Segment Open
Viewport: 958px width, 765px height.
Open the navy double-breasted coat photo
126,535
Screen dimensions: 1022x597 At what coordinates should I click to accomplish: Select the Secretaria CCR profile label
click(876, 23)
Segment Closed
**What you have to do**
Write out the data above once more, exactly as it stands.

**Response to the exercise**
Viewport: 958px width, 765px height.
Open the navy double-breasted coat photo
126,535
Screen dimensions: 1022x597 At what coordinates should I click to accomplish: Select the Secretaria CCR profile label
click(876, 23)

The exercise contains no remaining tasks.